*PROBLEM DESCRIPTION*.
Each record is to be duplicated exactly, with nothing added.

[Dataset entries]
== Segment start ==
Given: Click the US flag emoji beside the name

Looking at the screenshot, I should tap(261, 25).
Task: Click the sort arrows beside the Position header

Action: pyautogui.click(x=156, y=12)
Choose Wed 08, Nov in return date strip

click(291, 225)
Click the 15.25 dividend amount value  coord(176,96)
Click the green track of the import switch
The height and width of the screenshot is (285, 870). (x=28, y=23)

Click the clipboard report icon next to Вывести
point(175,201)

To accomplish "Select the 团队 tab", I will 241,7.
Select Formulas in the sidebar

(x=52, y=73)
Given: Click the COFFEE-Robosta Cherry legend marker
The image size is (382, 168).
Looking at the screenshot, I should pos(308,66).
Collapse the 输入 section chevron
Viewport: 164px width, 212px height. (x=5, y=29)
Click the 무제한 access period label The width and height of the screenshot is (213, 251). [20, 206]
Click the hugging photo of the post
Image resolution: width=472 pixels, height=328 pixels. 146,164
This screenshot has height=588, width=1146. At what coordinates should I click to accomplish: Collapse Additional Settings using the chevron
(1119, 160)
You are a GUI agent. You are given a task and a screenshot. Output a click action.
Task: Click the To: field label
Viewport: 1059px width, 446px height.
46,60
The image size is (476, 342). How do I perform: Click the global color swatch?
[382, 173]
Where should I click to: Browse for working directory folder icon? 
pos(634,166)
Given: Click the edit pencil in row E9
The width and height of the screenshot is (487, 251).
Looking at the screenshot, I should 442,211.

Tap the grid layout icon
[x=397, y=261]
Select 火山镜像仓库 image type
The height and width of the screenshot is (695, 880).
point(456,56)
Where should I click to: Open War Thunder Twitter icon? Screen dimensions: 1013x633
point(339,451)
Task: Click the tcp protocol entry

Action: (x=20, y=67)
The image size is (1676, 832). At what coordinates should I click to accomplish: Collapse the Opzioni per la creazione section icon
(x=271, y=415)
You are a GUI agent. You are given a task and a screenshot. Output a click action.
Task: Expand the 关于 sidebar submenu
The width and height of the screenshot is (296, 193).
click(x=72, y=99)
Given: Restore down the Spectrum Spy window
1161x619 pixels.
== Segment end ==
*PROBLEM SOLUTION*.
Given: Click the US flag emoji beside the name

Looking at the screenshot, I should tap(261, 25).
Task: Click the sort arrows beside the Position header

Action: pyautogui.click(x=156, y=12)
Choose Wed 08, Nov in return date strip

click(291, 225)
Click the 15.25 dividend amount value  coord(176,96)
Click the green track of the import switch
The height and width of the screenshot is (285, 870). (x=28, y=23)

Click the clipboard report icon next to Вывести
point(175,201)

To accomplish "Select the 团队 tab", I will 241,7.
Select Formulas in the sidebar

(x=52, y=73)
Given: Click the COFFEE-Robosta Cherry legend marker
The image size is (382, 168).
Looking at the screenshot, I should pos(308,66).
Collapse the 输入 section chevron
Viewport: 164px width, 212px height. (x=5, y=29)
Click the 무제한 access period label The width and height of the screenshot is (213, 251). [20, 206]
Click the hugging photo of the post
Image resolution: width=472 pixels, height=328 pixels. 146,164
This screenshot has height=588, width=1146. At what coordinates should I click to accomplish: Collapse Additional Settings using the chevron
(1119, 160)
You are a GUI agent. You are given a task and a screenshot. Output a click action.
Task: Click the To: field label
Viewport: 1059px width, 446px height.
46,60
The image size is (476, 342). How do I perform: Click the global color swatch?
[382, 173]
Where should I click to: Browse for working directory folder icon? 
pos(634,166)
Given: Click the edit pencil in row E9
The width and height of the screenshot is (487, 251).
Looking at the screenshot, I should 442,211.

Tap the grid layout icon
[x=397, y=261]
Select 火山镜像仓库 image type
The height and width of the screenshot is (695, 880).
point(456,56)
Where should I click to: Open War Thunder Twitter icon? Screen dimensions: 1013x633
point(339,451)
Task: Click the tcp protocol entry

Action: (x=20, y=67)
The image size is (1676, 832). At what coordinates should I click to accomplish: Collapse the Opzioni per la creazione section icon
(x=271, y=415)
You are a GUI agent. You are given a task and a screenshot. Output a click action.
Task: Expand the 关于 sidebar submenu
The width and height of the screenshot is (296, 193).
click(x=72, y=99)
Given: Restore down the Spectrum Spy window
1161x619 pixels.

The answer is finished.